Gradient-boosted decision trees are implemented in XGB. Decision trees are constructed sequentially in this approach. In XGBoost, weights are very significant. All of the independent variables are given weights, which are subsequently put into the decision tree, which predicts outcomes. The weight of variables that the tree predicted incorrectly is raised, and the variables are then put into the second decision tree. Individual classifiers/predictors are then combined to form a more powerful and precise model. Figure 11 shows the working of XGB [9, 10].

Fig. 11
A block diagram consists of training and weighted samples at the top. Each connects to the first weak classifier, second weak, third weak classifier, and n weak classifier at the bottom.

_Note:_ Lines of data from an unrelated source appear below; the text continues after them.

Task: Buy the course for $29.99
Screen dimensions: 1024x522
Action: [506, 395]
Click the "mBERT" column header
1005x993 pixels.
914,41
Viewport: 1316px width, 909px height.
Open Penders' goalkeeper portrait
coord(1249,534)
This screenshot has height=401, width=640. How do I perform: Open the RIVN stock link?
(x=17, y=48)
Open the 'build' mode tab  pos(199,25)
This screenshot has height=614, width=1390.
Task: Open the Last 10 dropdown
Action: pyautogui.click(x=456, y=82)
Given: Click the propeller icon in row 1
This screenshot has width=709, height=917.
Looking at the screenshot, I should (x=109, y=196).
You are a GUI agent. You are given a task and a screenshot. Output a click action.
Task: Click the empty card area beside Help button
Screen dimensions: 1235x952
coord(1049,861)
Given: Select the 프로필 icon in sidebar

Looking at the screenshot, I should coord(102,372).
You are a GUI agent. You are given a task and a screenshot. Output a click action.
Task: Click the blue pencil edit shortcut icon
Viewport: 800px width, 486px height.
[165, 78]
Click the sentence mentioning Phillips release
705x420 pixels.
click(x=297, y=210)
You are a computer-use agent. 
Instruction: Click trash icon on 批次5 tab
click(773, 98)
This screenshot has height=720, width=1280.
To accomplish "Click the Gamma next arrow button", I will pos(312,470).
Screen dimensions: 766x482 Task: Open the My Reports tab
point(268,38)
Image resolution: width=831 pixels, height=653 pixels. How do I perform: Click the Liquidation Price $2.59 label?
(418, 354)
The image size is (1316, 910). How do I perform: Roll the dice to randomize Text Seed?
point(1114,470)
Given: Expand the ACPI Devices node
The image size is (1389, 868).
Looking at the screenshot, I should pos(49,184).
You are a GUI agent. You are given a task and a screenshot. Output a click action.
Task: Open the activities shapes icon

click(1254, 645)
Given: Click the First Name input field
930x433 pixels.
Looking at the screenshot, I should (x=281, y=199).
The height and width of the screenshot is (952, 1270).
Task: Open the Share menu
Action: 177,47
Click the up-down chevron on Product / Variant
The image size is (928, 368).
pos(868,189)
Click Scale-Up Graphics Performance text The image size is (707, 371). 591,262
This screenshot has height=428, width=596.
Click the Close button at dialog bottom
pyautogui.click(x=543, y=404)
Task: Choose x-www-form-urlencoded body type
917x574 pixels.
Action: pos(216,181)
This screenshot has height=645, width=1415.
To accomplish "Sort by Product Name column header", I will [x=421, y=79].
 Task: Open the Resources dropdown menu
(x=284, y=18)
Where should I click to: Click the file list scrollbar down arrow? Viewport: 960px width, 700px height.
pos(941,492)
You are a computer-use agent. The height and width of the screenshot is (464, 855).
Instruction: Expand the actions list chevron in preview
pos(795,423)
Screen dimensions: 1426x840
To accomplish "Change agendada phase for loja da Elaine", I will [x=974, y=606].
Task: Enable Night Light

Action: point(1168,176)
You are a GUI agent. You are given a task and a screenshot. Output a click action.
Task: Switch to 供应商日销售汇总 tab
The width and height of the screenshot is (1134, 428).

It leads to the final classifier.

XGB

2.5 Results

Table 3 shows the comparison of different classifiers used for predicting the groundwater quality using the stated Machine Learning Approach. It can be seen that Random Forest and Decision Tree Classifiers perform the best and give 100 percent accuracy. Also, XGB has performed well in the process of classification, which emphasizes on the fact that when we use labeled data, i.e., supervised learning approach, then classification is better in using XGB, RF, and DT classifiers.

Table 3 Comparative results of different classifiers

Figure 12 shows the confusion matrix of random forest classification.

Fig. 12
A confusion matrix of Random Forest classification. The diagonal element is highlighted. It includes 2, 5, 2, and 3. The scale range is on the right side.

Confusion matrix of RF

2.6 Conclusion and Future Work

The groundwater quality prediction and classification were a multiclass problem. It can be observed that Extreme Gradient Boost, Random Forest, and Decision Tree Classifiers have been proved to perform best in this problem. The dataset for such problems is usually raw data, with some missing values and uneven scales, so data preprocessing needs to be done in order to the get best classification results. Further, Deep Learning techniques can be used in future for this domain, especially when the dataset is large. Time series forecasting.